Though there is currently no published data on the pharmacokinetic interaction between
rifampin and the ENG implant, given its similar enzyme induction properties, there is concern
that the CDC MEC recommendation for rifampin and the ENG implant may underestimate the
potential risk for contraceptive failure.
Given the social, financial, and healthcare costs of unintended pregnancies, it is imperative
that the investigators better understand the drug-drug interaction between rifampin and the
ENG implant. Especially in light of the contradictory category 2 recommendation and
clarification in the CDC MEC4, more data are needed to determine if rifampin has a
significant enough pharmacokinetic effect on the ENG implant to potentially cause
contraceptive failure. This information would allow healthcare providers around the world the
ability to provide improved counseling to patients needing treatment for LTBI in regards to
both their TB treatment regimen and their concurrent contraceptive options.
Specific Aim:
- To evaluate the pharmacokinetic effect of rifampin on serum etonogestrel concentrations
in contraceptive implant users at the dose of rifampin used for latent tuberculosis
infection (LTBI) treatment (600mg per day)

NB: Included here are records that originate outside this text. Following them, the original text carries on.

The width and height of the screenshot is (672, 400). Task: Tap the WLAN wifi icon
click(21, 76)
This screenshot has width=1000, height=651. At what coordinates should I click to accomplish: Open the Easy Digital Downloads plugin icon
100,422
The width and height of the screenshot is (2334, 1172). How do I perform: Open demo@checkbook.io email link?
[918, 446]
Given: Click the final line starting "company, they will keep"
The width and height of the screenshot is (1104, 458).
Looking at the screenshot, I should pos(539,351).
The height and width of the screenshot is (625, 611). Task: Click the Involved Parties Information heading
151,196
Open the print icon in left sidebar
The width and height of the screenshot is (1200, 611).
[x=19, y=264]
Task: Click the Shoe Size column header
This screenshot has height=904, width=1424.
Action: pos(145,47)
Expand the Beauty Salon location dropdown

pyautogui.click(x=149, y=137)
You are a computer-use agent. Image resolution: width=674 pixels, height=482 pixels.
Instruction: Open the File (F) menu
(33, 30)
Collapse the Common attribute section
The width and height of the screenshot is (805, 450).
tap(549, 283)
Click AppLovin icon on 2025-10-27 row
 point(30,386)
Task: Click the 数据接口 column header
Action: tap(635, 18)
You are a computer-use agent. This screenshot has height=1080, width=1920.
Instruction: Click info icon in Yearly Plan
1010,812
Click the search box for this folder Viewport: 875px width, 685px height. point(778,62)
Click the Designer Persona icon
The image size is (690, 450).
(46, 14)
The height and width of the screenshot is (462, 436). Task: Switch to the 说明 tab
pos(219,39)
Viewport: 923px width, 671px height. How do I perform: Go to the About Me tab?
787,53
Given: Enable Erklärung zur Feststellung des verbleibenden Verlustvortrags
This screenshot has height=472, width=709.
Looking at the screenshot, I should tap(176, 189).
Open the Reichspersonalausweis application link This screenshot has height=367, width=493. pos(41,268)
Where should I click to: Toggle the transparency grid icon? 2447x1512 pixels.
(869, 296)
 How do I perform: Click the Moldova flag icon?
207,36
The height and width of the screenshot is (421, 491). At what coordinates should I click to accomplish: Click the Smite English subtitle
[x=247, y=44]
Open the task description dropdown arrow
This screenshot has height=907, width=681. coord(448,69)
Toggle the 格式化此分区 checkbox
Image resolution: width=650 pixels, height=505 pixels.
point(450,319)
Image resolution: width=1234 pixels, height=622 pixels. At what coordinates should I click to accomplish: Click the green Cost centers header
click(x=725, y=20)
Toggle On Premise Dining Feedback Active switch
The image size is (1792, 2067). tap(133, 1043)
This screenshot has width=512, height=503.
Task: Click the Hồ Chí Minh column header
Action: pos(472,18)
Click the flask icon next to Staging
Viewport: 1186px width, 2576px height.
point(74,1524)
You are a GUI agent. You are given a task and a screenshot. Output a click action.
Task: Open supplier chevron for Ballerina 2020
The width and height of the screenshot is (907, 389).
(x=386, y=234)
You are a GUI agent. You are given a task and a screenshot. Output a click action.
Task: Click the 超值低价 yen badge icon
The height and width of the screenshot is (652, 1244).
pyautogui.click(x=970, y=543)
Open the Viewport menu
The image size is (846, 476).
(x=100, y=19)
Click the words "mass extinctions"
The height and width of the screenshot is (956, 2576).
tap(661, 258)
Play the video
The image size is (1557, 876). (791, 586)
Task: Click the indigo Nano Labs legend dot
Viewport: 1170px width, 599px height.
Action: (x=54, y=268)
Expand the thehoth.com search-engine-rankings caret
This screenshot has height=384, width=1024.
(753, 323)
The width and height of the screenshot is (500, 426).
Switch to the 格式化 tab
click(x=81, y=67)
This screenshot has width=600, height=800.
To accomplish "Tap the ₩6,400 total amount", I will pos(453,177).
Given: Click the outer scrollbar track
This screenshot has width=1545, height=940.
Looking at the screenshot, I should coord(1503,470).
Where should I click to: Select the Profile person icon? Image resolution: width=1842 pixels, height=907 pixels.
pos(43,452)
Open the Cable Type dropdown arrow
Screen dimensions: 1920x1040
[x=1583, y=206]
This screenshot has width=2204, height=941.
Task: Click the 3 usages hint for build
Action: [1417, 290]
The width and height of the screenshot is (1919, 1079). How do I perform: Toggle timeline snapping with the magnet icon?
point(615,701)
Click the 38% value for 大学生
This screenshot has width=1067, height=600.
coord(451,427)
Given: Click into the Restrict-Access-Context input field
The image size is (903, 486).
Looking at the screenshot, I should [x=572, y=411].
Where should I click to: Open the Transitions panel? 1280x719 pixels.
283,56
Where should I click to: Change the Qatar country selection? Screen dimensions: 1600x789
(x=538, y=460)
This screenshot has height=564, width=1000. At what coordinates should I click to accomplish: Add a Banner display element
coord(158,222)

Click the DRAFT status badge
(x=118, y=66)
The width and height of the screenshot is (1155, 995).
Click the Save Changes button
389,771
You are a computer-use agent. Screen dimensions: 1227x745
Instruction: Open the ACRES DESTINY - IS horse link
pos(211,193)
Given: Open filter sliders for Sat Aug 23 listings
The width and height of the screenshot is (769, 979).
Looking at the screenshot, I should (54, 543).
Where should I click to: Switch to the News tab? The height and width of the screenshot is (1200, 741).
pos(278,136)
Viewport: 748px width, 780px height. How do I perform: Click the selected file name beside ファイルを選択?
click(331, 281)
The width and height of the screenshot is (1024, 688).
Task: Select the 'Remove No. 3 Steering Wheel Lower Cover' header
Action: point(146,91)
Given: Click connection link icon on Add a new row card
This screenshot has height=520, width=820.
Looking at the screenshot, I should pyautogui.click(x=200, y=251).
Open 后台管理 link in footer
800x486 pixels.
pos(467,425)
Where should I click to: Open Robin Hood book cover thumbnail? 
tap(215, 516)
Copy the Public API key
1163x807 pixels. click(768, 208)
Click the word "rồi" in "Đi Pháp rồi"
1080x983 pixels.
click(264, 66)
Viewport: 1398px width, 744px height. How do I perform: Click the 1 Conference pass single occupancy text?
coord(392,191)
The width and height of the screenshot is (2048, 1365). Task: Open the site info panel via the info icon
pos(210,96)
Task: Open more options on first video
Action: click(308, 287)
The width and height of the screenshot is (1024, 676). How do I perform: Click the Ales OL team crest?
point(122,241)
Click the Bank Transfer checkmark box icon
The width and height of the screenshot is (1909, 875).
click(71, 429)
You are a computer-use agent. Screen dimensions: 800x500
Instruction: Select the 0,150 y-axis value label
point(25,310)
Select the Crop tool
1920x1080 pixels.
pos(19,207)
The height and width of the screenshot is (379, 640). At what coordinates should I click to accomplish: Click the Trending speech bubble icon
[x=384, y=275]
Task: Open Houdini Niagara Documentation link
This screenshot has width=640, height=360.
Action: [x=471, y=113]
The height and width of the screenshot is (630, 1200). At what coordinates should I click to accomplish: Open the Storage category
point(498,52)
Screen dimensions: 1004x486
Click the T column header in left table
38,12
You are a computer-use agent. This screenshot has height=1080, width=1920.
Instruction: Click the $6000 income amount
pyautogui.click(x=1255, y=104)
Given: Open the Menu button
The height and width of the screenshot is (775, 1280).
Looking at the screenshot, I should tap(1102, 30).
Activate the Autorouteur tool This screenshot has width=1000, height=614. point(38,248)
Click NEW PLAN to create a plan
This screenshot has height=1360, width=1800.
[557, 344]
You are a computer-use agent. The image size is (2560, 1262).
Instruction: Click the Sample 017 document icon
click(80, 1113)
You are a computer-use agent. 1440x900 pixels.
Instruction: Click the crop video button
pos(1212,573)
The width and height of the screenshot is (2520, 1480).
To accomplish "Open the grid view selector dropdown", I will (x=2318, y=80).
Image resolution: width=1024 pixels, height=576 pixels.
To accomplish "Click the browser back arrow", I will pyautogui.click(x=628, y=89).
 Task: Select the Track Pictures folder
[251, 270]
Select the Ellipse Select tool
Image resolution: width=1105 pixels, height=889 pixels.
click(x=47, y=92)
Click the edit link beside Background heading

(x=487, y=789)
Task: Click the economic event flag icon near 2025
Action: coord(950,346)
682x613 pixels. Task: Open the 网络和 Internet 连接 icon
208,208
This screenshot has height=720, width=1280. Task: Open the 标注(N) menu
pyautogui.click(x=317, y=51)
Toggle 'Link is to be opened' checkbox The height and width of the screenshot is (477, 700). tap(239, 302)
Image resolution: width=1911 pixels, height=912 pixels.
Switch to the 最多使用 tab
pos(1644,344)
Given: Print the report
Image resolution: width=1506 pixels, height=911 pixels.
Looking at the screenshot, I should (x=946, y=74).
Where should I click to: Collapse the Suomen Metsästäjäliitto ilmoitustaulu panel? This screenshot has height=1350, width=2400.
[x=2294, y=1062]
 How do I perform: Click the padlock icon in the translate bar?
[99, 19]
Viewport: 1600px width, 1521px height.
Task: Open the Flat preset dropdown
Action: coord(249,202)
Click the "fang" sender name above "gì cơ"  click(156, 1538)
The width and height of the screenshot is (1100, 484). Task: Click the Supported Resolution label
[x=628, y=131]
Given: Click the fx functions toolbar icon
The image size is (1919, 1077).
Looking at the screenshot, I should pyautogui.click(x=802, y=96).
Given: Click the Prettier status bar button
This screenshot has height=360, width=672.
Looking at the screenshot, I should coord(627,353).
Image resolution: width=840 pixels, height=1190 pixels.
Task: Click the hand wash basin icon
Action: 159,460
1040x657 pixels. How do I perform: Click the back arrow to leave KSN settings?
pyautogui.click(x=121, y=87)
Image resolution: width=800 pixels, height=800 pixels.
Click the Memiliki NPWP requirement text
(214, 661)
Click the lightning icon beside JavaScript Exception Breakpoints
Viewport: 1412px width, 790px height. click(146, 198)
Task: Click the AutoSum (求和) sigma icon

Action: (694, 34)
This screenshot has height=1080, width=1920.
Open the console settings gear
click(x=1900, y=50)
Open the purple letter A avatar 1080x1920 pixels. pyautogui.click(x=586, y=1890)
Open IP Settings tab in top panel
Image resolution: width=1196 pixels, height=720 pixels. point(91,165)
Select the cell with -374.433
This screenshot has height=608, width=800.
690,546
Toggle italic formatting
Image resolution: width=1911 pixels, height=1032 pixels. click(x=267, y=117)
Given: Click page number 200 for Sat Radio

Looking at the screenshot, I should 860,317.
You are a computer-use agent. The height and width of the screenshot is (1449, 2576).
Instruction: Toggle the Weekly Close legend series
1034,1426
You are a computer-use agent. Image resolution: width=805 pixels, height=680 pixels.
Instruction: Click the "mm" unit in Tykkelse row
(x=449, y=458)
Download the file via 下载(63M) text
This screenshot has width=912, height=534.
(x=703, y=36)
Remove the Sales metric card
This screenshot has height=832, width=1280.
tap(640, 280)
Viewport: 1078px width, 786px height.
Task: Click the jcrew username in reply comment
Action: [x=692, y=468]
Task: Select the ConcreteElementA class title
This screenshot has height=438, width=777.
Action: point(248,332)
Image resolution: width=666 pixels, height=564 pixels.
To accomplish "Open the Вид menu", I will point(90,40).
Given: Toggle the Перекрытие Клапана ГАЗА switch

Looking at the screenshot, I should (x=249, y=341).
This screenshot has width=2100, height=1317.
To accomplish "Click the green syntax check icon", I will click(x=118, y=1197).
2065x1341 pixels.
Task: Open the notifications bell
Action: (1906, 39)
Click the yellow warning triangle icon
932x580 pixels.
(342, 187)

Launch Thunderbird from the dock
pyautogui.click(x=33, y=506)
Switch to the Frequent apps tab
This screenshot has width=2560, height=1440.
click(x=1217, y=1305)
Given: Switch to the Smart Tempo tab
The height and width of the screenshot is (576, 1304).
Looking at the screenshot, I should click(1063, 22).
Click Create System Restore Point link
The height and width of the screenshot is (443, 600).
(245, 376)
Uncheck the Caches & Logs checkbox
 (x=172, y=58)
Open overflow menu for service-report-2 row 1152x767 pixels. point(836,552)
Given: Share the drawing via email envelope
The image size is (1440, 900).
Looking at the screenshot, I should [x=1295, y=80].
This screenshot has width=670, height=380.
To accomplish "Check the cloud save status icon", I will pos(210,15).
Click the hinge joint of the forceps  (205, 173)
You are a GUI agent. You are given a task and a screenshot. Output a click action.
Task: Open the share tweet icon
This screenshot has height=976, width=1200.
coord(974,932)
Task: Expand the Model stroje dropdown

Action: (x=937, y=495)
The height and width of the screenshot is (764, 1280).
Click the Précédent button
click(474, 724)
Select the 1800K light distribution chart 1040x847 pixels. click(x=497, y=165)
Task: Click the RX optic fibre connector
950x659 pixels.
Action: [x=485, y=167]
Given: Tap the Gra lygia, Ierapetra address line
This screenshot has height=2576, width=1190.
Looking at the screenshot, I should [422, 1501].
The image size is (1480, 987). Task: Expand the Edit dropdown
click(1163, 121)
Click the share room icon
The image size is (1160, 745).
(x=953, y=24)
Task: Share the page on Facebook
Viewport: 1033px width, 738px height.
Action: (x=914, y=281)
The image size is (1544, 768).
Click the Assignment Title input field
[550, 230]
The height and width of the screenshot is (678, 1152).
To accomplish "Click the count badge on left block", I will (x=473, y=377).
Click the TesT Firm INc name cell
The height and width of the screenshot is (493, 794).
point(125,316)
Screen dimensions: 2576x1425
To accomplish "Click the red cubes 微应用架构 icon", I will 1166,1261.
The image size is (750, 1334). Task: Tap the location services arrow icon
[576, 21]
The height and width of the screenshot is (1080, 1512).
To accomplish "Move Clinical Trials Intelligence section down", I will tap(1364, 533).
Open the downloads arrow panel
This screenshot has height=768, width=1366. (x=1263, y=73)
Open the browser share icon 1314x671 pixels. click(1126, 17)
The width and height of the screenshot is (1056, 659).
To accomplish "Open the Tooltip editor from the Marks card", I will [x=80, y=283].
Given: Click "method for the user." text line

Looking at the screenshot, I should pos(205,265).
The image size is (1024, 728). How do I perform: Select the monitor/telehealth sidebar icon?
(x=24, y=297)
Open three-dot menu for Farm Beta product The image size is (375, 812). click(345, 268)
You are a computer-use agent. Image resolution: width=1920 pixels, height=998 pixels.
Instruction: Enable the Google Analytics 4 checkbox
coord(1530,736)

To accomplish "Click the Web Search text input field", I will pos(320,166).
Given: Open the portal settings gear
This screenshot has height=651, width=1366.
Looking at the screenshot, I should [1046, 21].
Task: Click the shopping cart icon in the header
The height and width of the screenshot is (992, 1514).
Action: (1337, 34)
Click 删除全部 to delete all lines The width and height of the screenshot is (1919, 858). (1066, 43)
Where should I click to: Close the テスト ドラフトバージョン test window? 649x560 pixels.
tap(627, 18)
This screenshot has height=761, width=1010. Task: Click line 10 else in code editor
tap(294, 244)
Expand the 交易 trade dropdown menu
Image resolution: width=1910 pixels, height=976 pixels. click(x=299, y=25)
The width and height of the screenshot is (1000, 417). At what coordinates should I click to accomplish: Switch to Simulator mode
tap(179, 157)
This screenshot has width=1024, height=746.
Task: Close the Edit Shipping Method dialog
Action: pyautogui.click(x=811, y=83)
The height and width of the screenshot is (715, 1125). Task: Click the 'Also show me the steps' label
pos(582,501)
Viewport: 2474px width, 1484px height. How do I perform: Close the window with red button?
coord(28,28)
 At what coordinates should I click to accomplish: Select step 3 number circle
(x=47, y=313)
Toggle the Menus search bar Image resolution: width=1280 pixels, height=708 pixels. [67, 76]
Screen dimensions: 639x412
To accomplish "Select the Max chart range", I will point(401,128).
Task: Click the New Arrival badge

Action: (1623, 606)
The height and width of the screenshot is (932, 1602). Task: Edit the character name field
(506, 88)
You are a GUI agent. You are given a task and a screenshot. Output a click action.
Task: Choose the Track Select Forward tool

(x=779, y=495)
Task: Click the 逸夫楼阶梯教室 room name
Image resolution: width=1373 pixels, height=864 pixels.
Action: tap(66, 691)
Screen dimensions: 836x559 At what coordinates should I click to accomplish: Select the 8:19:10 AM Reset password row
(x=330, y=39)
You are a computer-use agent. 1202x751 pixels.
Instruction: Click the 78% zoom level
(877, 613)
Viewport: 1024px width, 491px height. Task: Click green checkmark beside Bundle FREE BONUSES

- Exploratory Aim - to evaluate the effect of rifampin on serologic measures of ovulatory
suppression (estradiol and progesterone) in contraceptive implant users
Hypothesis:
· The investigators hypothesize that rifampin will have a significant pharmacokinetic effect
on participants' etonogestrel levels resulting in etonogestrel concentrations at least 35%
decreased from baseline measurements.
Methods:
The investigators propose a prospective, pre and post study to evaluate the pharmacokinetic
effect of rifampin on serum ENG levels in contraceptive implant users. The investigators will
enroll healthy women using an ENG implant for at least 12 months and no greater than 36
months.
Participants will then begin a 2 week regimen of rifampin at 600mg per day. This dose is the
recommended dose for treatment of LTBI and duration of 2 weeks will achieve steady state
rifampin levels with adequate time for liver enzyme induction. All participants will then
return at the end of the second week for a repeat blood draw. The investigators will again
obtain serum as described above for planned measurement of serum ENG concentrations. The
investigators will also obtain blood samples for repeat measurements of serum estradiol and
progesterone. The investigators will also measure a serum rifampin level at the time of the
second ENG blood draw to confirm compliance. Serum estradiol, serum progesterone, and serum
rifampin levels will all be measured at the UCH Clinical Laboratory. At the conclusion of
enrollment, all stored serum samples will be de-identified and shipped to a Merck® laboratory
for serum ENG concentration measurement. Batch analysis will be performed using a liquid
chromatography mass-spectrometry method that has been previously validated. Participants will
serve as their own controls for this study.
All participants will be required to use either a back-up non-hormonal method of birth
control or abstain from intercourse during the study and for 2 weeks after the last dose of
rifampin. Rifampin has a half-life of 3-4 hours, and thus, will be eliminated within 1-2 days
of the last dose, but the investigators will allow a full 2 weeks of buffer to ensure that
the contraceptive effect of the implant has reinitiated before recommending resuming
unprotected intercourse.
All study visits will occur at the Comprehensive Women's Health Clinic in Lowry.